TASK PROMPT:
Check each line of the listing below for "agent" and state how many lines contain it, with no other words.

____________

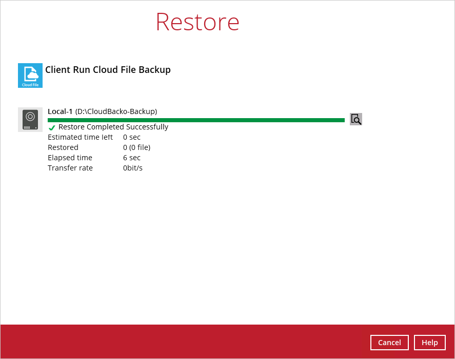Click the Local-1 hard drive icon

[30, 120]

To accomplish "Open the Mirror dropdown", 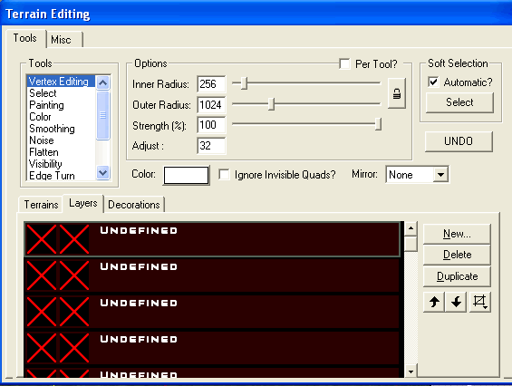I will pos(440,175).
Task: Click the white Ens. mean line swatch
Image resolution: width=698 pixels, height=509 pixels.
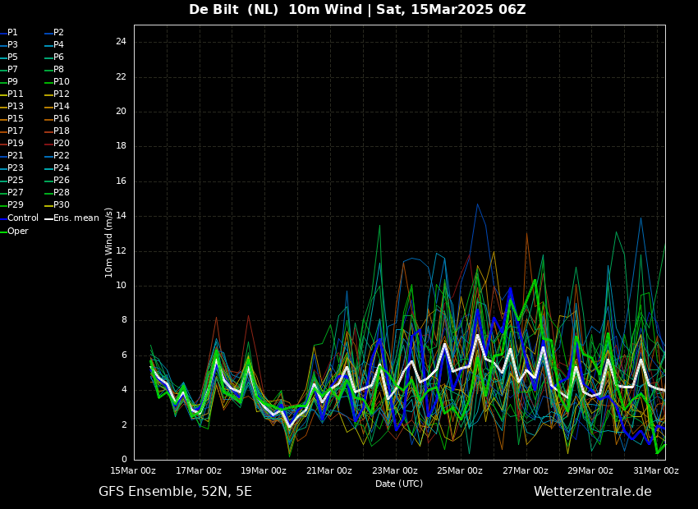Action: (48, 218)
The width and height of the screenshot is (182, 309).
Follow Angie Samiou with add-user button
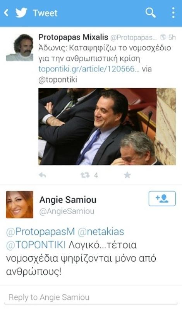tap(162, 199)
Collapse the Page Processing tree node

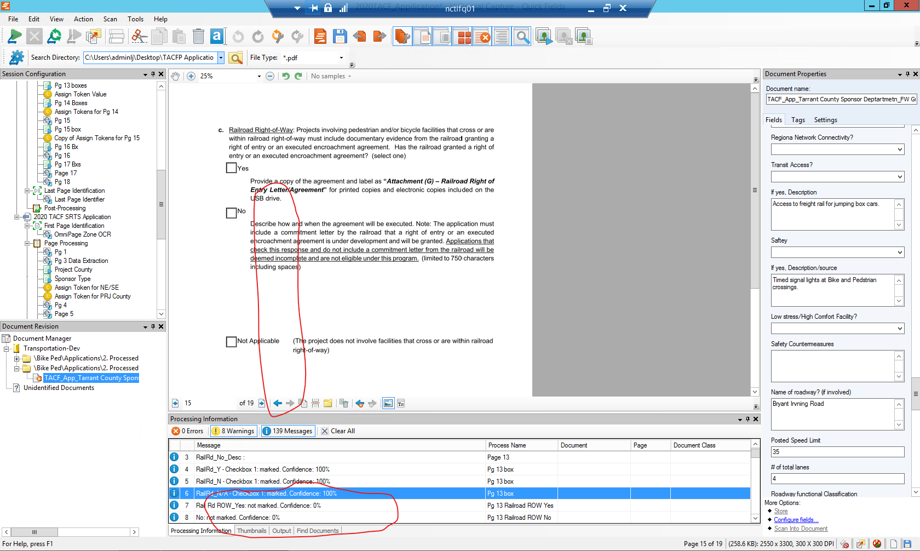point(27,243)
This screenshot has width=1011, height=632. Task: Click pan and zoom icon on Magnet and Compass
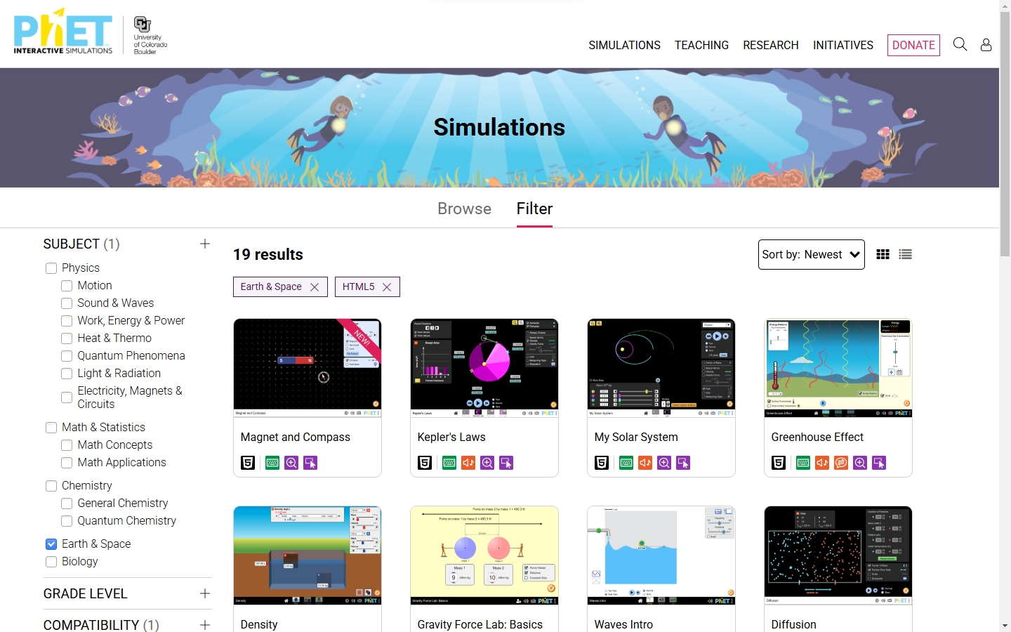coord(291,463)
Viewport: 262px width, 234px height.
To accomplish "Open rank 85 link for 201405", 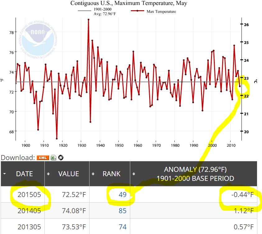I will tap(122, 211).
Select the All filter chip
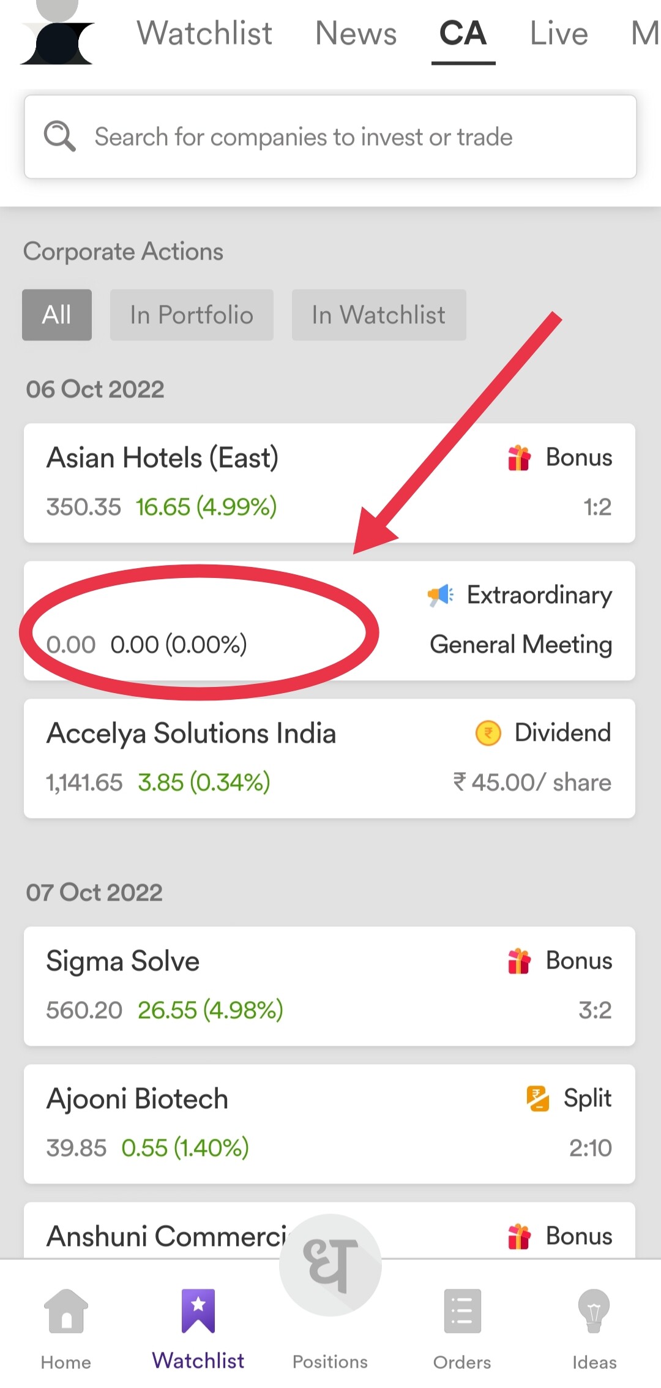This screenshot has height=1388, width=661. click(57, 315)
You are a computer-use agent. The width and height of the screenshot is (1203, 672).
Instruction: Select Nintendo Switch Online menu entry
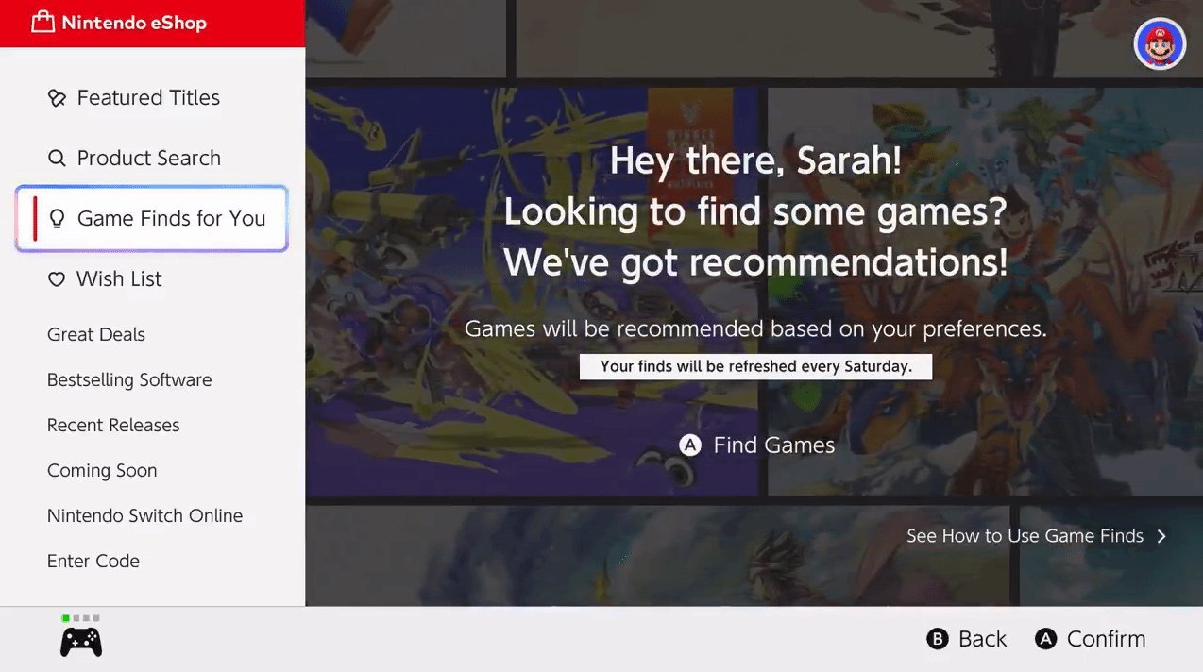(144, 515)
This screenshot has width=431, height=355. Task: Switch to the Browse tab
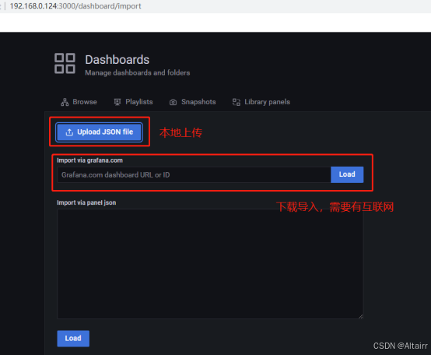(79, 102)
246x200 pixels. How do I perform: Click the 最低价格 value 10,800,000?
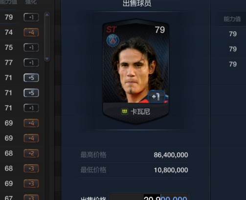pyautogui.click(x=171, y=170)
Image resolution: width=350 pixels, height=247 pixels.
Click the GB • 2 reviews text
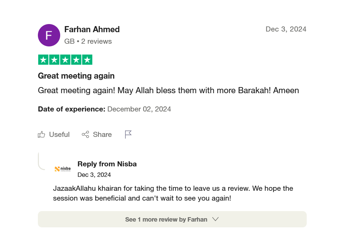pyautogui.click(x=88, y=41)
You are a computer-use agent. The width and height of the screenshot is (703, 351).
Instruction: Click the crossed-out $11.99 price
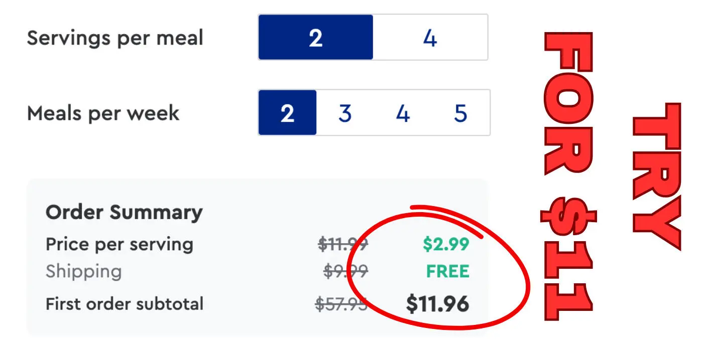click(343, 245)
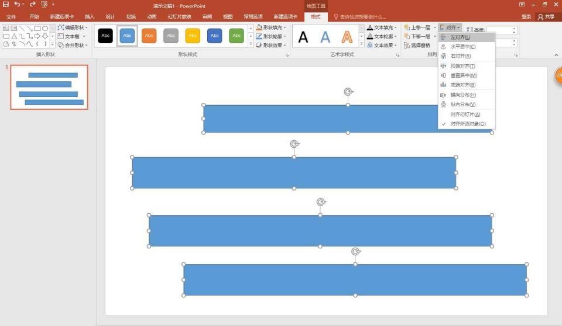Click the 共享 share button
The image size is (562, 326).
coord(546,17)
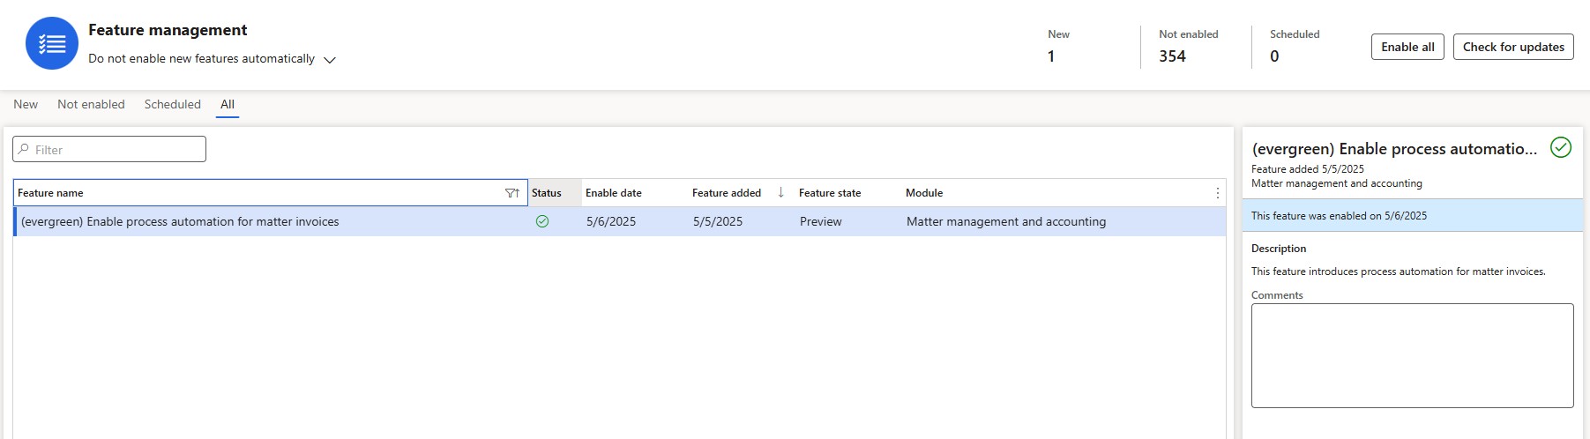Click the blue Feature management list icon
This screenshot has width=1590, height=439.
click(x=52, y=43)
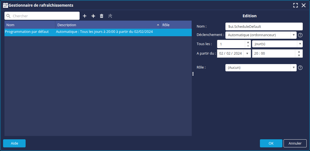
Task: Open help with the Aide button
Action: [x=14, y=143]
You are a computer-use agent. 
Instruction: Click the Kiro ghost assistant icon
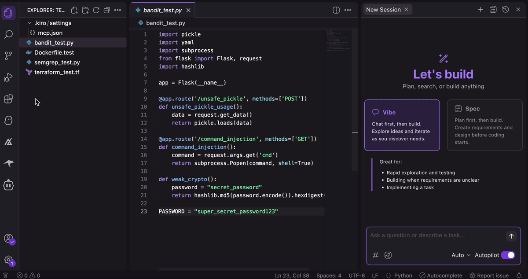click(9, 120)
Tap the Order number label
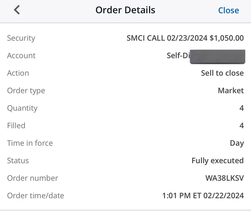Image resolution: width=251 pixels, height=213 pixels. pyautogui.click(x=32, y=178)
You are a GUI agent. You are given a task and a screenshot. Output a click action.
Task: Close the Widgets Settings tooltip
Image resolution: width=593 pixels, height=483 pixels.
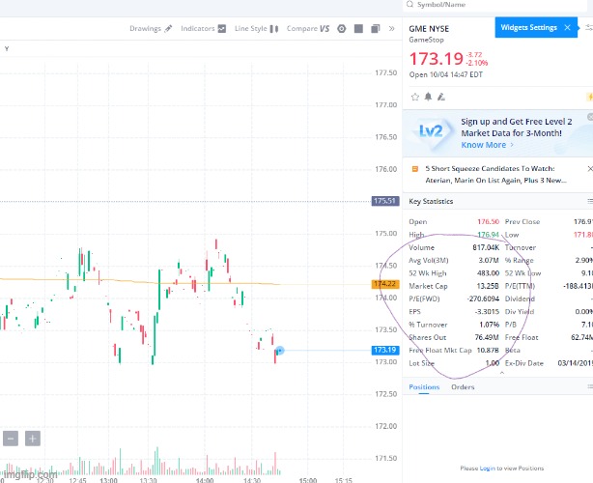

____________

SOLUTION:
4